======== Dataset entries

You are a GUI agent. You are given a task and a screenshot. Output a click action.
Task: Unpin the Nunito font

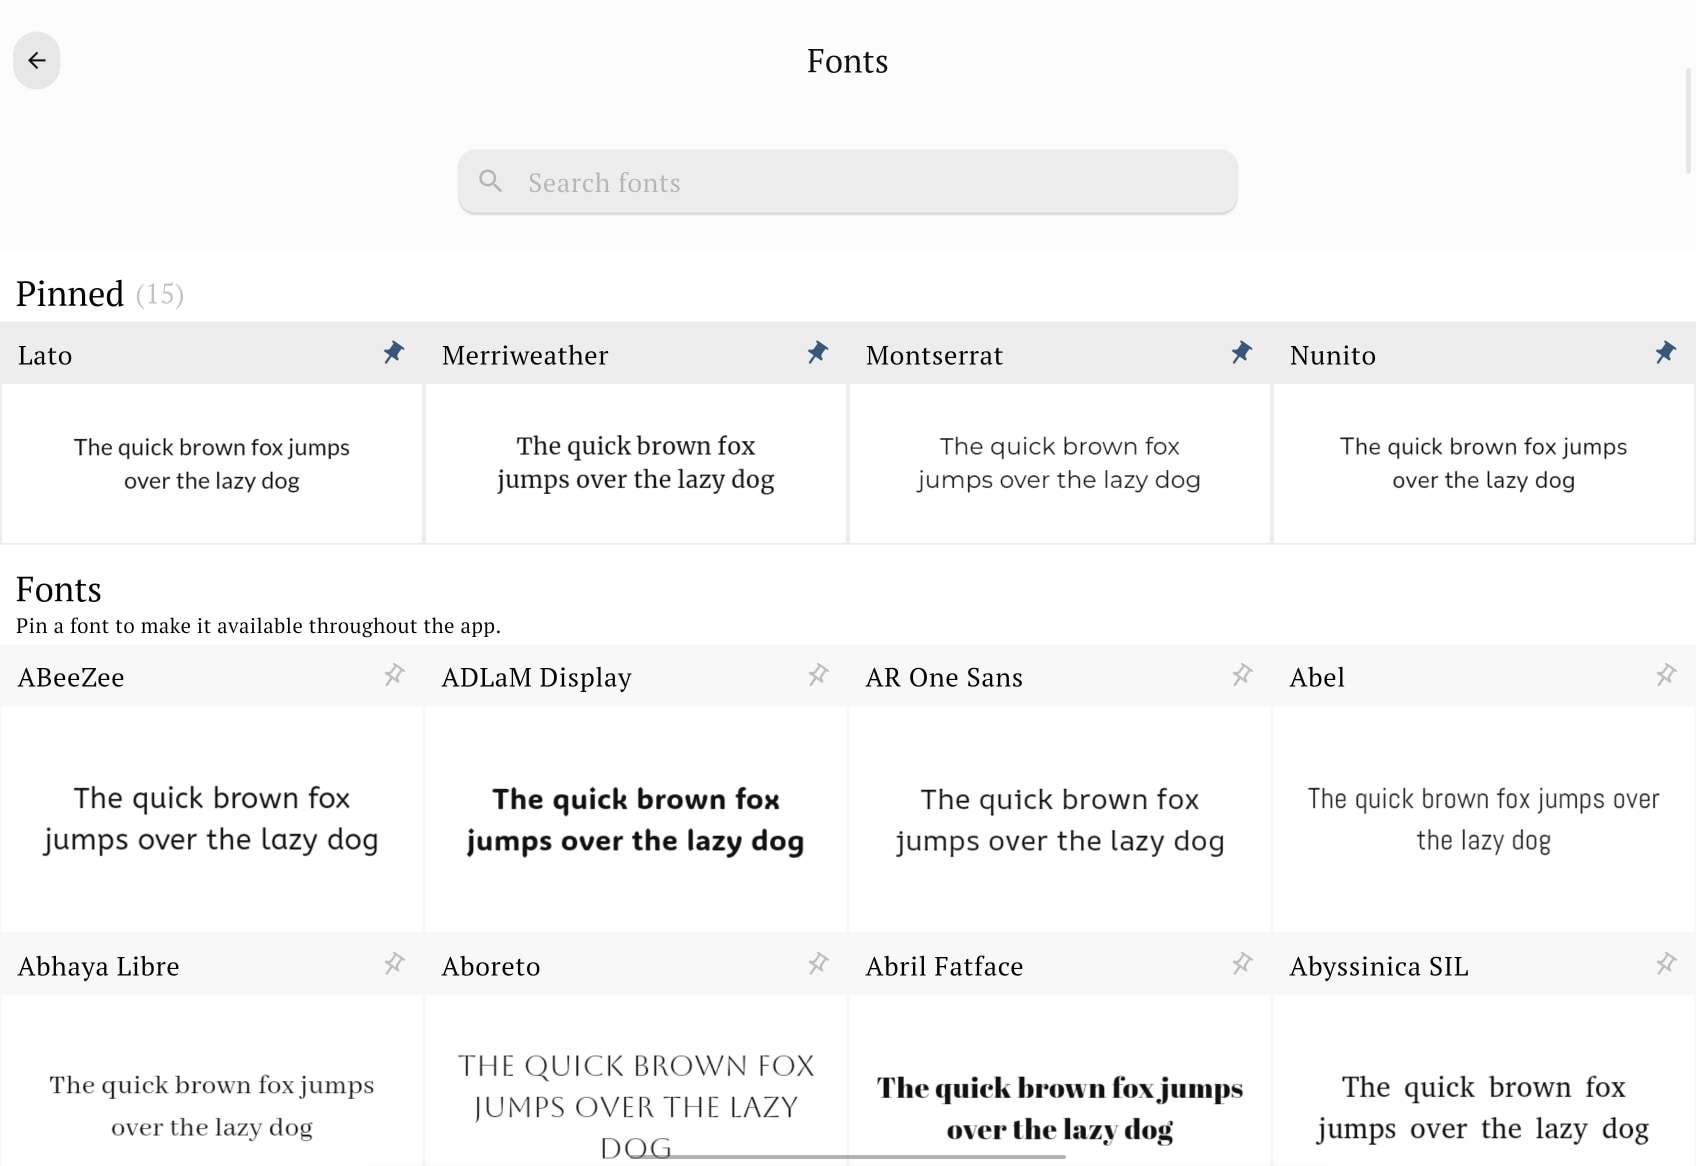tap(1666, 353)
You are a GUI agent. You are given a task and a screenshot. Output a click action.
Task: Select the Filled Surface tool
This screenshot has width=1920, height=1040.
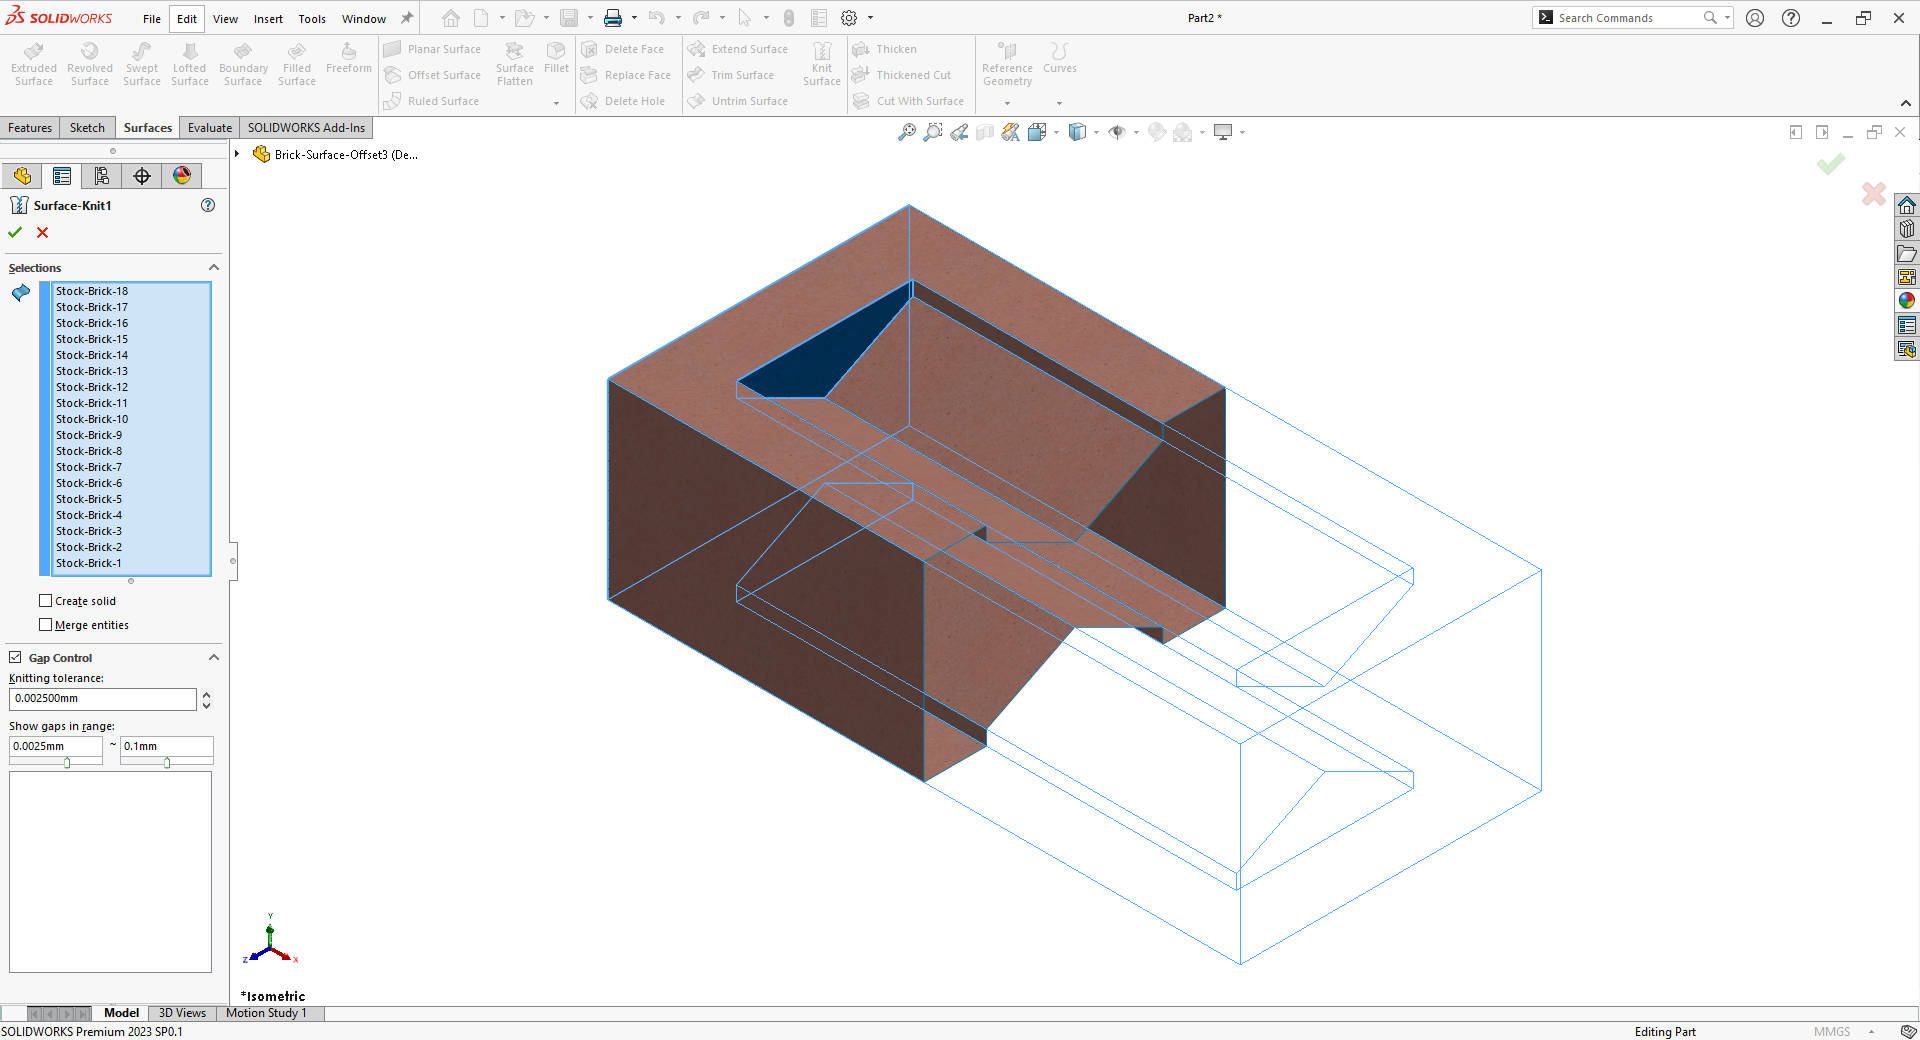296,62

================

Could you set down every entry again exactly as written, leaving out any pictures?

> Completed exercise:
You are a GUI agent. You are given a task and a screenshot. Output a click action.
Task: Unpin the Nunito font

tap(1666, 353)
You are a GUI agent. You are given a task and a screenshot. Output a click action.
Task: Select the Filled Surface tool
This screenshot has width=1920, height=1040.
296,62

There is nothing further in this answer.